Até mesmo lidar com atualizações constantes, resolução de problemas e sistemas operacionais às vezes irritantes pode trazer vantagens. “Ter que reaprender algo é outro desafio mental positivo”, afirmou.
Além disso, a tecnologia digital pode ajudar a proteger a saúde do cérebro ao promover conexões sociais, que se sabe serem eficazes para retardar o declínio cognitivo. Ou lembretes e notificações podem compensar parcialmente a perda de memória, como Scullin e Benge constataram em um estudo sobre smartphones, enquanto aplicativos ajudam a preservar habilidades funcionais como fazer compras e operações bancárias.
Diversos estudos mostram que, embora o número absoluto de pessoas com demência esteja aumentando com o envelhecimento da população, a proporção de idosos que desenvolvem a condição tem diminuído nos Estados Unidos e em vários países europeus.
Pesquisadores atribuem essa queda a uma variedade de fatores, incluindo a redução do tabagismo, níveis mais altos de escolaridade e melhores tratamentos para pressão alta. Possivelmente, disse Doraiswamy, o engajamento com a tecnologia tem sido parte desse padrão.

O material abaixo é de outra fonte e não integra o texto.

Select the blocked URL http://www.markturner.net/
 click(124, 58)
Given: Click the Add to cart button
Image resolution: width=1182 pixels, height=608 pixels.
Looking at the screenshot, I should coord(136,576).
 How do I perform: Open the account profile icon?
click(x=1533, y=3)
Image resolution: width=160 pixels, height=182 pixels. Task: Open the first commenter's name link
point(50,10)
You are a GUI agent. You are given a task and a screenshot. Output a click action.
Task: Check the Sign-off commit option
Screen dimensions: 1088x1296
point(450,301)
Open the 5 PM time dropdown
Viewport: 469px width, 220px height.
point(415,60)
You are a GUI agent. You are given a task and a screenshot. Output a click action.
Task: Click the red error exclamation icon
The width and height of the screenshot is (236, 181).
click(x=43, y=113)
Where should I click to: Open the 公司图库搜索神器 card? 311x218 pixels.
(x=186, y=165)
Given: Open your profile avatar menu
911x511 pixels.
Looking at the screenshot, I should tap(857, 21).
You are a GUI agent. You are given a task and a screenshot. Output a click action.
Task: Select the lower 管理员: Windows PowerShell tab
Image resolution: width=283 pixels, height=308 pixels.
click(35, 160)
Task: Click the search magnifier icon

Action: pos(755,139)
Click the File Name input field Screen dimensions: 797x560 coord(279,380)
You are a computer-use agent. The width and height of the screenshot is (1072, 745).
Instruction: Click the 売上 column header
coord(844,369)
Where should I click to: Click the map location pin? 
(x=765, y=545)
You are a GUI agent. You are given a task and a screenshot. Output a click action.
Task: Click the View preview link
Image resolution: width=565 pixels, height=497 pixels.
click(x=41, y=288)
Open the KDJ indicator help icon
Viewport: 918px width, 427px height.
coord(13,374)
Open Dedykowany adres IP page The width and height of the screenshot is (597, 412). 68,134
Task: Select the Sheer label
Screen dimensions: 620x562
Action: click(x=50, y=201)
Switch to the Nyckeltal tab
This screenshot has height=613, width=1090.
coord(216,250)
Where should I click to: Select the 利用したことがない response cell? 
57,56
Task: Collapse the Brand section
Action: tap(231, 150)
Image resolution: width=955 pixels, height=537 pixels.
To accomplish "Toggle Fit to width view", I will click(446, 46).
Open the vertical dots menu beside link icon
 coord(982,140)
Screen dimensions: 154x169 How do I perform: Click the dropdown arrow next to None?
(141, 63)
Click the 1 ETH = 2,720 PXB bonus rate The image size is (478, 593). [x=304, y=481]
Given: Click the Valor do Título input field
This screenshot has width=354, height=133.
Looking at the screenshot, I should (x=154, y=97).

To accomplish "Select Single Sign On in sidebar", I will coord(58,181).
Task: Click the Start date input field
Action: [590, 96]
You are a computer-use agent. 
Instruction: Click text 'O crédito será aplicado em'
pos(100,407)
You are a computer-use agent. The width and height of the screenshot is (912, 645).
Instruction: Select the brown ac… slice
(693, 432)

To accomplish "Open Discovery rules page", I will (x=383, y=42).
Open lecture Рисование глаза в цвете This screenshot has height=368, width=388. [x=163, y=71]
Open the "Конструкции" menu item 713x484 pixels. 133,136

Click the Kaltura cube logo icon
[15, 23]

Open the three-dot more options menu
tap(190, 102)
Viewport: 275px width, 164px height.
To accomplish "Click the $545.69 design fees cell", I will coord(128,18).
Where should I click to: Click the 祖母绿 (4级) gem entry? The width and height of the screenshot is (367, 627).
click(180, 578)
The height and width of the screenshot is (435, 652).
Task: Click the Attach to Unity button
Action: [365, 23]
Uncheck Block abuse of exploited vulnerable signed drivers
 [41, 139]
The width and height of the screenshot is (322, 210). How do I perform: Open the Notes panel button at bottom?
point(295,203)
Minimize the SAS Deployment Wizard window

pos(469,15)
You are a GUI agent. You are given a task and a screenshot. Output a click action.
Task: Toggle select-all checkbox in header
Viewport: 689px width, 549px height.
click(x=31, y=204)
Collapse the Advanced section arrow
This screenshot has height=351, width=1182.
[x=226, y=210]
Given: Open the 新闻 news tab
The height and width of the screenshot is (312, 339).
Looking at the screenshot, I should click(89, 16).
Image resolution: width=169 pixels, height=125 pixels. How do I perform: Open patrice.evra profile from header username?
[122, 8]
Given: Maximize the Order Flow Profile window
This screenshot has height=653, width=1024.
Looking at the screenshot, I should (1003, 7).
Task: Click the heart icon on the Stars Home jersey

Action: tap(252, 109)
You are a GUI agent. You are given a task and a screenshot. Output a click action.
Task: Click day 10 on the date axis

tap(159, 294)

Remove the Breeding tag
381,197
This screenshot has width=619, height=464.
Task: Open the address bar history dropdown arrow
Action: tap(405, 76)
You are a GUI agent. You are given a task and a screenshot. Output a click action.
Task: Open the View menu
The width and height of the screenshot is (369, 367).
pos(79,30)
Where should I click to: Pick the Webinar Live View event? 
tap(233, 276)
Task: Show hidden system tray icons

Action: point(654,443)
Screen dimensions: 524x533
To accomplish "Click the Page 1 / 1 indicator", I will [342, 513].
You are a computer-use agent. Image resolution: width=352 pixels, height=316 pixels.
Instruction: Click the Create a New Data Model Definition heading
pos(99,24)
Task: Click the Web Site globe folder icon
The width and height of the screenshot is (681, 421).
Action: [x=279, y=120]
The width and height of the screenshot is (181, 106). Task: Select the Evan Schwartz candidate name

Claro, as tecnologias digitais também apresentam riscos. Fraudes e golpes online têm como alvo idosos e, embora eles relatem menos perdas do que os mais jovens, os valores que perdem são muito maiores, segundo a Comissão Federal de Comércio dos EUA. A desinformação também representa riscos.
E, como para usuários de qualquer idade, mais nem sempre significa melhor.
“Se você ficar maratonando Netflix 10 horas por dia, pode perder conexões sociais”, observou Doraiswamy. A tecnologia, destacou, não pode “substituir outras atividades saudáveis para o cérebro”, como fazer exercícios e ter uma alimentação equilibrada.
Este artigo foi publicado originalmente no The New York Times.